-- DATA SUPPLIED follows --

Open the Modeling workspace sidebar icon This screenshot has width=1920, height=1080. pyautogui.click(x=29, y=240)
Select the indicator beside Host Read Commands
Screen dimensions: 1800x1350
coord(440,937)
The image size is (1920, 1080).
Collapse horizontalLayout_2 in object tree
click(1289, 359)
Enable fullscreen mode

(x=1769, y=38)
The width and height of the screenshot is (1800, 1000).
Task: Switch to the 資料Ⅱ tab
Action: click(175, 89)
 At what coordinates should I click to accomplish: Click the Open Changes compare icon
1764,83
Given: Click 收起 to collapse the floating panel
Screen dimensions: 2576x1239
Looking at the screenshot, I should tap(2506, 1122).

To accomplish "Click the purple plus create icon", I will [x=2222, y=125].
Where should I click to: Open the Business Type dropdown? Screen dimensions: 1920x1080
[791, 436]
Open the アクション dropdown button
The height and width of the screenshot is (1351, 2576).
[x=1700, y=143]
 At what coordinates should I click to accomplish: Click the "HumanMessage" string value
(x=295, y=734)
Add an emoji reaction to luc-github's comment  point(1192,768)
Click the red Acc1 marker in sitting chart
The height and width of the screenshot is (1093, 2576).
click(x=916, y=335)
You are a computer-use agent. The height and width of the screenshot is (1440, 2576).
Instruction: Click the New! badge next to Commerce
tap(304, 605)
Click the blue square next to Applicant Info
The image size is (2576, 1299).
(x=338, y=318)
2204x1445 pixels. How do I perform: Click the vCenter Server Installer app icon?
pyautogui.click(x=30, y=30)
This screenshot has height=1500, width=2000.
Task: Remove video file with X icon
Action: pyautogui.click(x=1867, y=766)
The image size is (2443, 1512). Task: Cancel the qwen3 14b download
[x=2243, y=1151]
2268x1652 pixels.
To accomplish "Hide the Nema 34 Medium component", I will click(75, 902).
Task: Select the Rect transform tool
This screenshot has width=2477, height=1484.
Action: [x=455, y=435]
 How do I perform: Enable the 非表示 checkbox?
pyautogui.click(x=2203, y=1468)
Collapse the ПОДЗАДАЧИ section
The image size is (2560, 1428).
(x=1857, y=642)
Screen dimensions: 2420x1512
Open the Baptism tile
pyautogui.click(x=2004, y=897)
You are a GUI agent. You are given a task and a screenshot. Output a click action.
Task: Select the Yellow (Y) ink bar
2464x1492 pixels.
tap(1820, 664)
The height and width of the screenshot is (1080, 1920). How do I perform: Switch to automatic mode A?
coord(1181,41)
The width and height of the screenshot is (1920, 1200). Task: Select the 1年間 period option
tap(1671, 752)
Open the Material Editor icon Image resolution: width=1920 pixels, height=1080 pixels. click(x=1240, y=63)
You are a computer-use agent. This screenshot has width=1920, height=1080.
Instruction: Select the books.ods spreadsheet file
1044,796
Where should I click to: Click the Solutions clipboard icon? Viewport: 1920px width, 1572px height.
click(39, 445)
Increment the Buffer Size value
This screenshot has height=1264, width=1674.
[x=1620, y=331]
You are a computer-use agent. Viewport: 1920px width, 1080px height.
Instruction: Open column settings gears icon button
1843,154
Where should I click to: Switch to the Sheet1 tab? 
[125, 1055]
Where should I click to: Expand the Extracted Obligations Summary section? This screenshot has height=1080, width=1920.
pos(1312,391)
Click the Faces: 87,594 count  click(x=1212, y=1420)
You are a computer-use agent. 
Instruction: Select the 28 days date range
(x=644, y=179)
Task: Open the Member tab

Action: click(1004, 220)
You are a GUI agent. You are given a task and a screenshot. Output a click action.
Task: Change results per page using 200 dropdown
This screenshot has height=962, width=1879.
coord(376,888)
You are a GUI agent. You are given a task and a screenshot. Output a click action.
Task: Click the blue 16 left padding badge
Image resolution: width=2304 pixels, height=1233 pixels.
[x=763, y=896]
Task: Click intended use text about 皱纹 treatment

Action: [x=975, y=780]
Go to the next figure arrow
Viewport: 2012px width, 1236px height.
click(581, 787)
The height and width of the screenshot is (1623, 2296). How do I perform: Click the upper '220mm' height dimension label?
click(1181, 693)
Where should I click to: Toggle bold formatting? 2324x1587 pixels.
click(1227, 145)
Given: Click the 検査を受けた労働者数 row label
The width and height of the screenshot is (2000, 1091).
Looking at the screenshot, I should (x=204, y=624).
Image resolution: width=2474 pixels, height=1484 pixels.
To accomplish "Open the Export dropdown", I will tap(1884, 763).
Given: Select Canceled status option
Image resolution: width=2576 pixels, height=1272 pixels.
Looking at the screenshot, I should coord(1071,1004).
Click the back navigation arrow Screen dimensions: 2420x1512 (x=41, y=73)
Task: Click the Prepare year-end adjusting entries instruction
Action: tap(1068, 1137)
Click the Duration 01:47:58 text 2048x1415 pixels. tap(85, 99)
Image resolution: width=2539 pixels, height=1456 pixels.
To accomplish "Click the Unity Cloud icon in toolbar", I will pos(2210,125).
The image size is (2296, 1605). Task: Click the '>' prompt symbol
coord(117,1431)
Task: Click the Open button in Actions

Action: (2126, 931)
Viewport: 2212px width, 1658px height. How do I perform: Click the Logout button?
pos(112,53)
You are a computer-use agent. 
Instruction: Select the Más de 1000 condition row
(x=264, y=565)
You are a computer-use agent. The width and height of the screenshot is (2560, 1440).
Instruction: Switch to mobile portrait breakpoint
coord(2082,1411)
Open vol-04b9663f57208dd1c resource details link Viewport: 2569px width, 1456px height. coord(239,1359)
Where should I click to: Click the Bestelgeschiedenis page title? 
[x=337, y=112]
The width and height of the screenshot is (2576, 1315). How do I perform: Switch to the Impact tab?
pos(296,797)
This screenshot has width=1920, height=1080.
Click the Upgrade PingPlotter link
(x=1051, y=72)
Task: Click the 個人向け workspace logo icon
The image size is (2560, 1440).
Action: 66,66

-- DATA SUPPLIED concluded --

# [WORK ITEM]
The entries shown above should be copied out word for word.

# [SOLUTION BELOW]
Open the Modeling workspace sidebar icon This screenshot has width=1920, height=1080. pyautogui.click(x=29, y=240)
Select the indicator beside Host Read Commands
Screen dimensions: 1800x1350
coord(440,937)
The image size is (1920, 1080).
Collapse horizontalLayout_2 in object tree
click(1289, 359)
Enable fullscreen mode

(x=1769, y=38)
The width and height of the screenshot is (1800, 1000).
Task: Switch to the 資料Ⅱ tab
Action: click(175, 89)
 At what coordinates should I click to accomplish: Click the Open Changes compare icon
1764,83
Given: Click 收起 to collapse the floating panel
Screen dimensions: 2576x1239
Looking at the screenshot, I should tap(2506, 1122).

To accomplish "Click the purple plus create icon", I will [x=2222, y=125].
Where should I click to: Open the Business Type dropdown? Screen dimensions: 1920x1080
[791, 436]
Open the アクション dropdown button
The height and width of the screenshot is (1351, 2576).
[x=1700, y=143]
 At what coordinates should I click to accomplish: Click the "HumanMessage" string value
(x=295, y=734)
Add an emoji reaction to luc-github's comment  point(1192,768)
Click the red Acc1 marker in sitting chart
The height and width of the screenshot is (1093, 2576).
click(x=916, y=335)
You are a computer-use agent. The height and width of the screenshot is (1440, 2576).
Instruction: Click the New! badge next to Commerce
tap(304, 605)
Click the blue square next to Applicant Info
The image size is (2576, 1299).
(x=338, y=318)
2204x1445 pixels. How do I perform: Click the vCenter Server Installer app icon?
pyautogui.click(x=30, y=30)
This screenshot has height=1500, width=2000.
Task: Remove video file with X icon
Action: pyautogui.click(x=1867, y=766)
The image size is (2443, 1512). Task: Cancel the qwen3 14b download
[x=2243, y=1151]
2268x1652 pixels.
To accomplish "Hide the Nema 34 Medium component", I will click(75, 902).
Task: Select the Rect transform tool
This screenshot has width=2477, height=1484.
Action: [x=455, y=435]
 How do I perform: Enable the 非表示 checkbox?
pyautogui.click(x=2203, y=1468)
Collapse the ПОДЗАДАЧИ section
The image size is (2560, 1428).
(x=1857, y=642)
Screen dimensions: 2420x1512
Open the Baptism tile
pyautogui.click(x=2004, y=897)
You are a GUI agent. You are given a task and a screenshot. Output a click action.
Task: Select the Yellow (Y) ink bar
2464x1492 pixels.
tap(1820, 664)
The height and width of the screenshot is (1080, 1920). How do I perform: Switch to automatic mode A?
coord(1181,41)
The width and height of the screenshot is (1920, 1200). Task: Select the 1年間 period option
tap(1671, 752)
Open the Material Editor icon Image resolution: width=1920 pixels, height=1080 pixels. click(x=1240, y=63)
You are a computer-use agent. This screenshot has width=1920, height=1080.
Instruction: Select the books.ods spreadsheet file
1044,796
Where should I click to: Click the Solutions clipboard icon? Viewport: 1920px width, 1572px height.
click(39, 445)
Increment the Buffer Size value
This screenshot has height=1264, width=1674.
[x=1620, y=331]
You are a computer-use agent. Viewport: 1920px width, 1080px height.
Instruction: Open column settings gears icon button
1843,154
Where should I click to: Switch to the Sheet1 tab? 
[125, 1055]
Where should I click to: Expand the Extracted Obligations Summary section? This screenshot has height=1080, width=1920.
pos(1312,391)
Click the Faces: 87,594 count  click(x=1212, y=1420)
You are a computer-use agent. 
Instruction: Select the 28 days date range
(x=644, y=179)
Task: Open the Member tab

Action: click(1004, 220)
You are a GUI agent. You are given a task and a screenshot. Output a click action.
Task: Change results per page using 200 dropdown
This screenshot has height=962, width=1879.
coord(376,888)
You are a GUI agent. You are given a task and a screenshot. Output a click action.
Task: Click the blue 16 left padding badge
Image resolution: width=2304 pixels, height=1233 pixels.
[x=763, y=896]
Task: Click intended use text about 皱纹 treatment

Action: [x=975, y=780]
Go to the next figure arrow
Viewport: 2012px width, 1236px height.
click(581, 787)
The height and width of the screenshot is (1623, 2296). How do I perform: Click the upper '220mm' height dimension label?
click(1181, 693)
Where should I click to: Toggle bold formatting? 2324x1587 pixels.
click(1227, 145)
Given: Click the 検査を受けた労働者数 row label
The width and height of the screenshot is (2000, 1091).
Looking at the screenshot, I should (x=204, y=624).
Image resolution: width=2474 pixels, height=1484 pixels.
To accomplish "Open the Export dropdown", I will tap(1884, 763).
Given: Select Canceled status option
Image resolution: width=2576 pixels, height=1272 pixels.
Looking at the screenshot, I should coord(1071,1004).
Click the back navigation arrow Screen dimensions: 2420x1512 (x=41, y=73)
Task: Click the Prepare year-end adjusting entries instruction
Action: tap(1068, 1137)
Click the Duration 01:47:58 text 2048x1415 pixels. tap(85, 99)
Image resolution: width=2539 pixels, height=1456 pixels.
To accomplish "Click the Unity Cloud icon in toolbar", I will pos(2210,125).
The image size is (2296, 1605). Task: Click the '>' prompt symbol
coord(117,1431)
Task: Click the Open button in Actions

Action: (2126, 931)
Viewport: 2212px width, 1658px height. How do I perform: Click the Logout button?
pos(112,53)
You are a computer-use agent. 
Instruction: Select the Más de 1000 condition row
(x=264, y=565)
You are a computer-use agent. The width and height of the screenshot is (2560, 1440).
Instruction: Switch to mobile portrait breakpoint
coord(2082,1411)
Open vol-04b9663f57208dd1c resource details link Viewport: 2569px width, 1456px height. coord(239,1359)
Where should I click to: Click the Bestelgeschiedenis page title? 
[x=337, y=112]
The width and height of the screenshot is (2576, 1315). How do I perform: Switch to the Impact tab?
pos(296,797)
This screenshot has width=1920, height=1080.
Click the Upgrade PingPlotter link
(x=1051, y=72)
Task: Click the 個人向け workspace logo icon
The image size is (2560, 1440).
Action: 66,66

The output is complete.